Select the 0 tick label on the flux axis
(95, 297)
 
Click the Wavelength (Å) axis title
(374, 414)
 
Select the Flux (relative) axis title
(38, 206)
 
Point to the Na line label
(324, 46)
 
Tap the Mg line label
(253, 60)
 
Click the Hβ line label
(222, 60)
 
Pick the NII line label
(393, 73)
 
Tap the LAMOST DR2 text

_____

WHAT YOU NEED TO DO: Rescale every coordinate in the answers by multiplying it by 2.35 and rounding to the nearest whole number, with halves rounded up. Rewrite all the rows above with the new values, and keep each request unchanged.

EXPECTED ANSWER:
Select the 0 tick label on the flux axis
(223, 698)
 
Click the Wavelength (Å) axis title
(879, 973)
 
Select the Flux (relative) axis title
(89, 484)
 
Point to the Na line label
(761, 108)
 
Tap the Mg line label
(595, 141)
 
Click the Hβ line label
(522, 141)
 
Pick the NII line label
(924, 172)
 
Tap the LAMOST DR2 text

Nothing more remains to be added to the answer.